Is there is a related formula that gives more intuitive results, such that the two answers have different signs but the same magnitude?
 A: So after quite a lot of research, I ended up on calculating price changes in microeconomics. This excellent video from KhanAcademy discusses my problem exactly, but for prices instead of quantities.  
The formula used in economics for calculating a percentage change is as follows:  
(For a quantity going from 45 to 430)
$$ \frac{430 - 45}{Avg(430,45)} \times 100 = 162\% $$
(For a quantity going from 430 to 45)
$$ \frac{45 - 430}{Avg(45,430)} \times 100 = -162\% $$
The value of the percentage for all the changes will range from -200% to 200%, and it's reflective too.
That's one solution.
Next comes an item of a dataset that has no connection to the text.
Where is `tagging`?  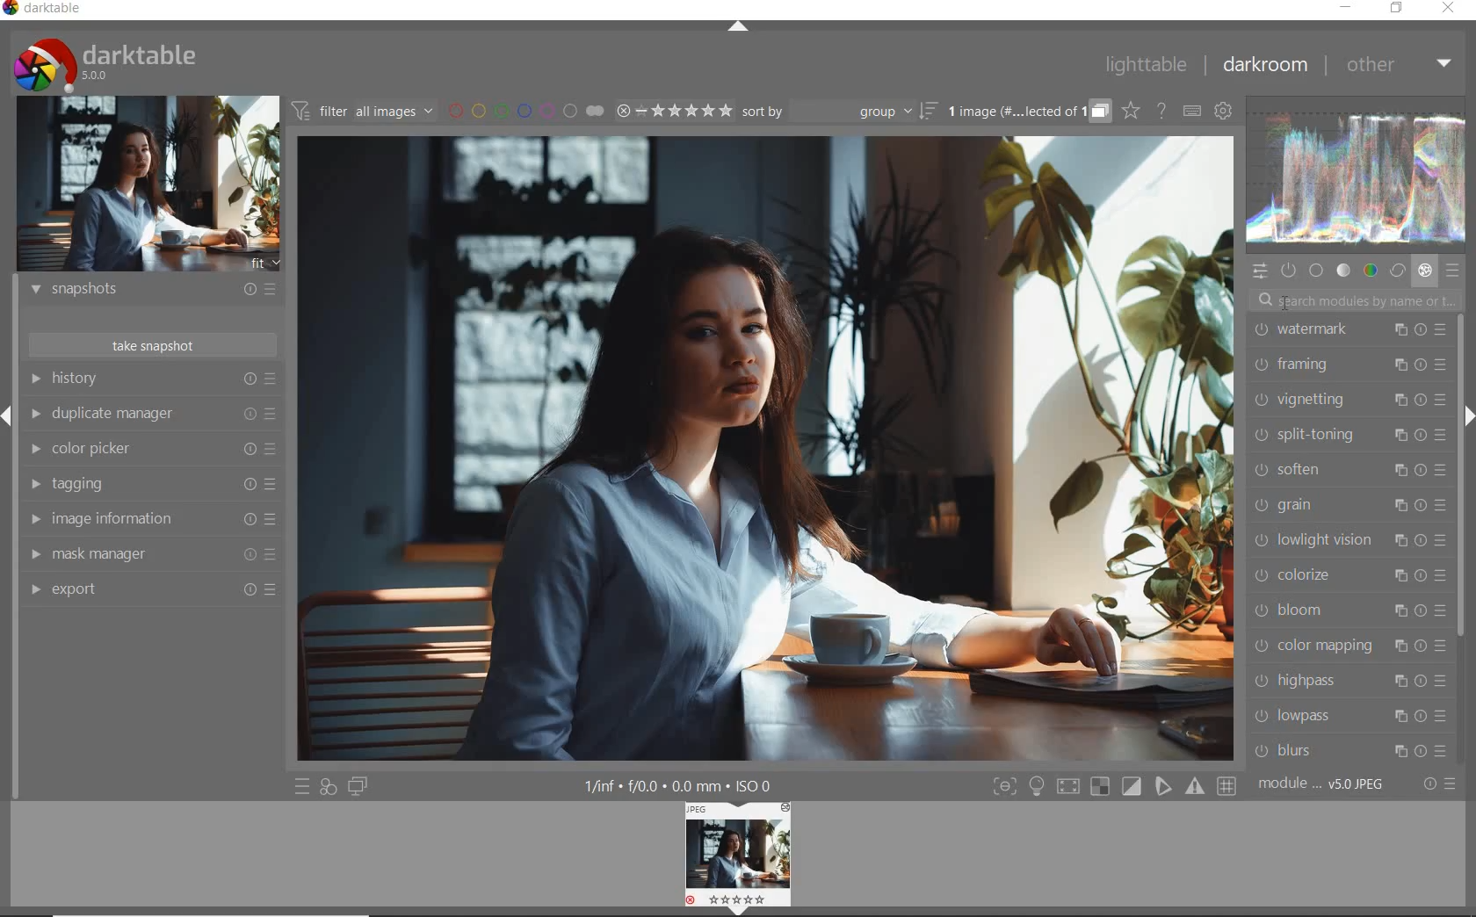
tagging is located at coordinates (148, 483).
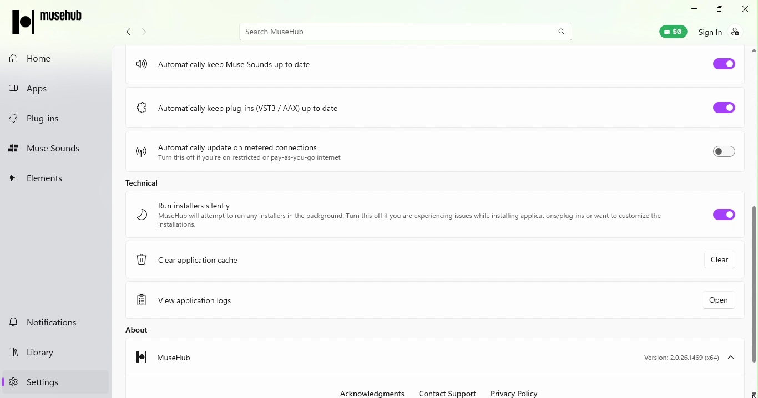 The image size is (758, 398). Describe the element at coordinates (717, 260) in the screenshot. I see `Clear` at that location.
Feel free to post your own.
A: *

*The relative change (percentage change) from $x_1$ to
$x_2,$ where $x_1\ne0,$ is $$\frac{x_2-x_1}{|x_1|}.\tag1$$ For example,
the relative change from $\,-100\,$ to $\,-70\;$ is $\,30\%.$

*The relative difference (percentage difference) between $x$
and $y,$ scaled by $f(x,y),$ where $f(x,y)\ne0,$ is
$$\left|\frac{x-y}{f(x,y)}\right|.\tag2$$ For example, the relative
difference between $\,-100\,$ and $\,-70,$ scaled by their
arithmetic mean, is $\,35.3\%,$ while their relative difference, scaled by their geometric mean, is $\,35.9\%.$
Technically, the formula that you want is neither $(1)$ nor $(2)$ nor $$\frac{x-y}{f(x,y)},\tag3\\f(x)=\operatorname{ArithmeticMean}(x,y)$$ (as suggested in your self-Answer), but rather $$\frac{x-y}{|f(x,y)|}.\tag4$$
Expressions $(3)$ and $(4)$ coincide when $f(x,y)$ is positive.